Benito Mussolini ever the publicity conscious politician managed to find himself playing an important role in history of cinema by appearing in the first newsreel that had synchronised sound in the late 1920s. As many of you already know the 20s was the bridge between silent films and ‘talkies’. As technology developed through the decade Hollywood production companies were obsessed with bringing out the first film with sound, the first ‘talkie’. This race led to Il Duce speaking to the American nation in 1927. Here’s how the story goes.
By 1927 two companies were neck and neck for the grand prize; Warner Bros who had developed a recording – on – disc method called ‘Vitaphone’ and Fox who were developing a technology called ‘Movietone’ in which the audio was recorded as a variable – density optical track on the film alongside the visual image instead of on a separate gramophone record.
In 1927 it all came to a head with Warner Brothers planning to bring out the first feature film ‘talkie’ – ‘The Jazz Singer’. In anticipation of this momentuous occasion Fox decided to premier their Movietone feature ‘Sunrise: A Song Of Two Humans’, by the German expressionist filmmaker F.W. Murnau in late September, two weeks before ‘The Jazz Singer’. Even though Murnau’s film had sound it had no dialogue and so Fox included two Movietone newsreels to be shown before the main screening; one of the Vatican choir, the other of Mussolini.
In the Fox advertisement they claimed;
‘See and Hear ‘The Man of the Hour’ His Excellency Benito Mussolini, Premier of Italy’, he speaks to you and lives before your eyes on the Movietone!’
The ground – breaking newsreel was a publicity coup for both Fox and the dictator. Film historian Donald Crafton provides some background in his book The Talkies: American Cinema’s Transition to Sound, 1926-1931:
On 20 April 1927, Charles Pettijohn, general counsel for the Hays Office and head of the Film Boards of Trade, was meeting with Benito Mussolini. He suggested that the dictator sit for a filming, and Mussolini, a longtime film buff, readily agreed.

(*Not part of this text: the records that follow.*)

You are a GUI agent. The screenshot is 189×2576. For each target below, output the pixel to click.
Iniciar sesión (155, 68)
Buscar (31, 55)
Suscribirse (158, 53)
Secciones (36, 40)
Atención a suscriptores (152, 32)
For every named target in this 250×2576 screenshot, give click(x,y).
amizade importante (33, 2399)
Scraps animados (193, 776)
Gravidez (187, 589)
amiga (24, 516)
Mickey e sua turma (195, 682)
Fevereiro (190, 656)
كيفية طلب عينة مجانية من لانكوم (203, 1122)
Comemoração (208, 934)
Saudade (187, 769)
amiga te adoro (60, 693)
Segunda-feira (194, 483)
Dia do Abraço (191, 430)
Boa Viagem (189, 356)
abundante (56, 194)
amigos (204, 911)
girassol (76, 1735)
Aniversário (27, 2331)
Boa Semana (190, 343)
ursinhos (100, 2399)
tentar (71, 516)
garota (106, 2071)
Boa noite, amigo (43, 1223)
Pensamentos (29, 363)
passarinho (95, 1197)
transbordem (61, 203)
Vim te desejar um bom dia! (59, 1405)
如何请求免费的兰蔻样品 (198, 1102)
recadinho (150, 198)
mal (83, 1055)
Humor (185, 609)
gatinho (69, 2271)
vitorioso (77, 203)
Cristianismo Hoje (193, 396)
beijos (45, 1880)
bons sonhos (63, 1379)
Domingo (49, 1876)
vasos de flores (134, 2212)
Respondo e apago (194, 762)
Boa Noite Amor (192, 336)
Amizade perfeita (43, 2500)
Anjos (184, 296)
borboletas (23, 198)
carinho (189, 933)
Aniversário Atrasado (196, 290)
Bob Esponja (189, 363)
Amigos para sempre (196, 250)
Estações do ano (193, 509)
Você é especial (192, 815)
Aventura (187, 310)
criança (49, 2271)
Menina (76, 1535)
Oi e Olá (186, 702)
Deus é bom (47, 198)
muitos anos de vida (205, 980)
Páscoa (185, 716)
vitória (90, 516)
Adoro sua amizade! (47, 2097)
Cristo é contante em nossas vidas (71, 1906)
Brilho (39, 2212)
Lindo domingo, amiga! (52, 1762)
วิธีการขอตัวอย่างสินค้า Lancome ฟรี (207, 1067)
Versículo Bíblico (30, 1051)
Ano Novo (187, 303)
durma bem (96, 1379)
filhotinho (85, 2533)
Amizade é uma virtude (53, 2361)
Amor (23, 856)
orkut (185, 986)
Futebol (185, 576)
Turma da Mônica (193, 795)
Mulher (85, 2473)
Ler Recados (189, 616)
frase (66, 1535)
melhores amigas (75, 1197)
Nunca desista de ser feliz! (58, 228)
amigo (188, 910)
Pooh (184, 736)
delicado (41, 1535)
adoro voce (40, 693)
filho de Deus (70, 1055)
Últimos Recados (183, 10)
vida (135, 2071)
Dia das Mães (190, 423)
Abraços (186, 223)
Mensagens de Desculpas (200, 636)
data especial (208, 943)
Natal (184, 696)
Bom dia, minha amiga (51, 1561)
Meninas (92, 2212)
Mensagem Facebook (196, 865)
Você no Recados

Il Duce liked the result so much that he ‘is having a talking film prepared that will show his daily activities.’ Mussolini reportedly said, ‘Let me speak through [the newsreel] in twenty cities in Italy once a week and I need no other power.’ This film would enable him to appear in public with no threat of assassination.
The original version of the ‘Mussolini Movietone’ included footage of Fascist regiments drilling and a grand introduction of the dictator by the American ambassador to Italy, Henry P. Fletcher. Unfortunately this is the 1929 version. No matter. In the film Mussolini says;
I am very glad to be able to express my friendly feelings towards the American nation, friendship with which Italy looks at the millions of citizens, who from Alaska to Florida, from the Pacific to the Atlantic, live in the United States, which lay deeply rooted in our hearts.